◆ Written request:
Find every line in the listing below that contains the string "Confidence", and copy each of those lines. Case matters.

◆ Dataset content:
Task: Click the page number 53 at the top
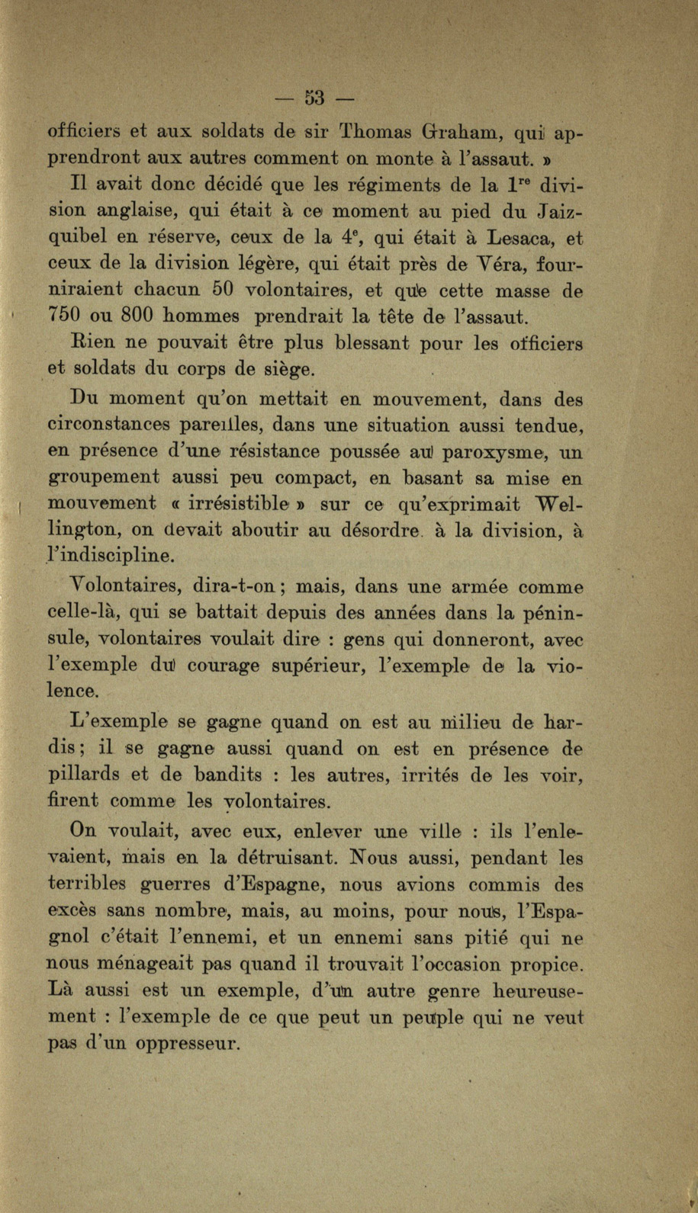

---

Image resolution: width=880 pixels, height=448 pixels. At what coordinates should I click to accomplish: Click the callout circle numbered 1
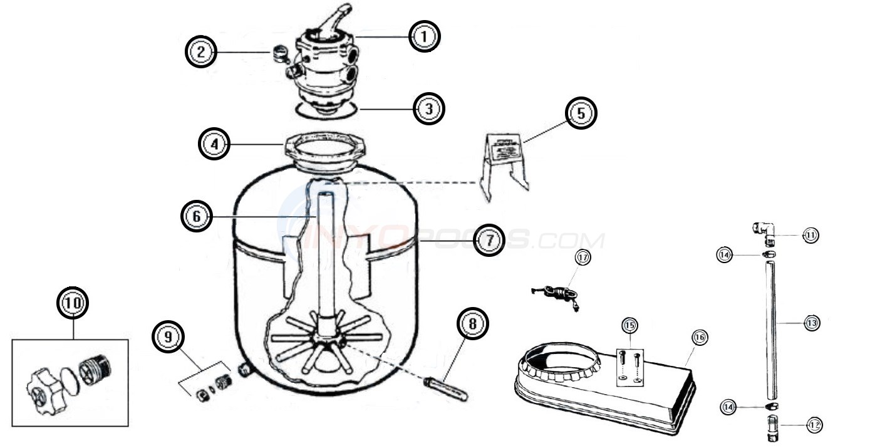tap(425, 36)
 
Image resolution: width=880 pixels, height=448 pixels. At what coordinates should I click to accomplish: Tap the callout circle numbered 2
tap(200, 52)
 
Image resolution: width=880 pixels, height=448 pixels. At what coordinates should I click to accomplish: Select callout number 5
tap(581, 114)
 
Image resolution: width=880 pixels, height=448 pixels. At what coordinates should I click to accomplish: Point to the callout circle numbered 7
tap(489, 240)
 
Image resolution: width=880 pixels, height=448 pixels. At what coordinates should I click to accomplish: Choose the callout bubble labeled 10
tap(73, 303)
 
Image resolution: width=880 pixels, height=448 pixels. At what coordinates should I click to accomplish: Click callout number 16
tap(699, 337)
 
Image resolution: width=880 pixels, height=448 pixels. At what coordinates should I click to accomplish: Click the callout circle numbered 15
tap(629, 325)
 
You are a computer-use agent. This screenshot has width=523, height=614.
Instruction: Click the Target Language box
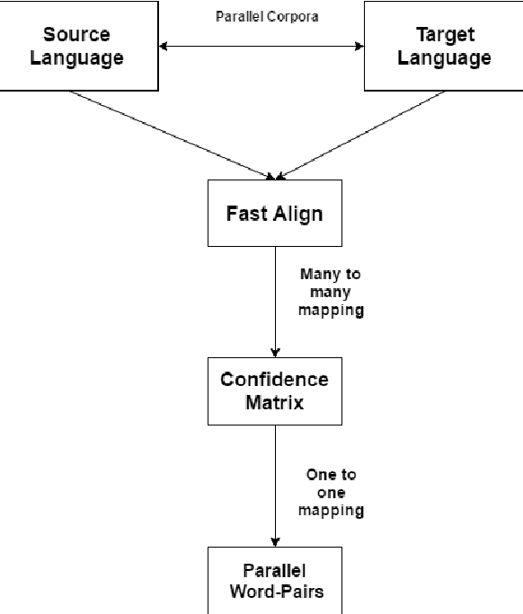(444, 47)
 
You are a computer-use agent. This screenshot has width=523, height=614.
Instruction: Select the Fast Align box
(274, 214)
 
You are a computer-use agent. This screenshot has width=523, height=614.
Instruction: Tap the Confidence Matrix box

==

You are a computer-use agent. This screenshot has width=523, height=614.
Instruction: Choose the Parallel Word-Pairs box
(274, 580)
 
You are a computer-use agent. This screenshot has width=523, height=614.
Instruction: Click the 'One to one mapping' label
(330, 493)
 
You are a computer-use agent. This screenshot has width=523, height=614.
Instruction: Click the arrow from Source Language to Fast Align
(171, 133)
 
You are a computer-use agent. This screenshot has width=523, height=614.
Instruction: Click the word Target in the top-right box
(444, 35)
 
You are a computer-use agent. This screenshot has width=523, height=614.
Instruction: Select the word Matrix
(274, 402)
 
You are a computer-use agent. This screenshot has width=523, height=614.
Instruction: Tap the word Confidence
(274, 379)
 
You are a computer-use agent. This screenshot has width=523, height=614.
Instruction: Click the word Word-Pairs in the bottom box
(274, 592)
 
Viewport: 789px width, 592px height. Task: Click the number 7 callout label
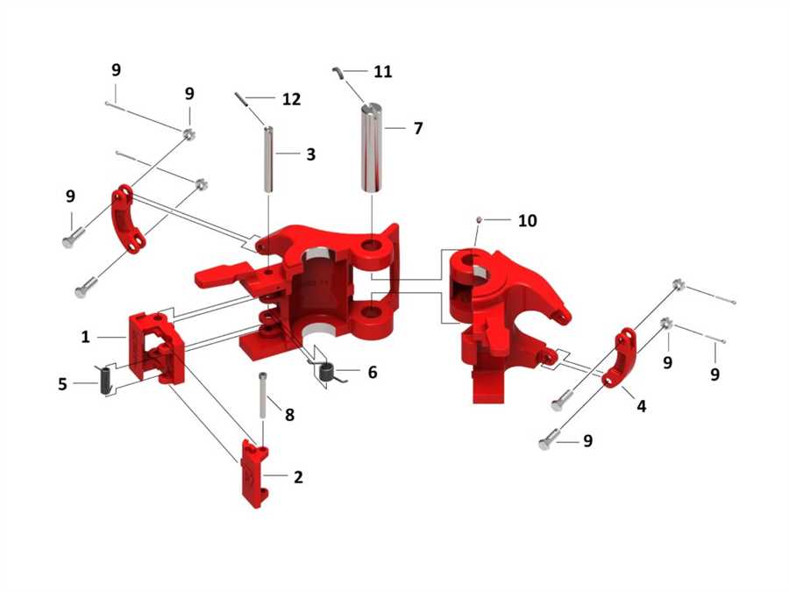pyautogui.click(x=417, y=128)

◆ Solution to the exercise:
Instruction: Tap the Confidence Matrix box
Instruction: Tap the word Confidence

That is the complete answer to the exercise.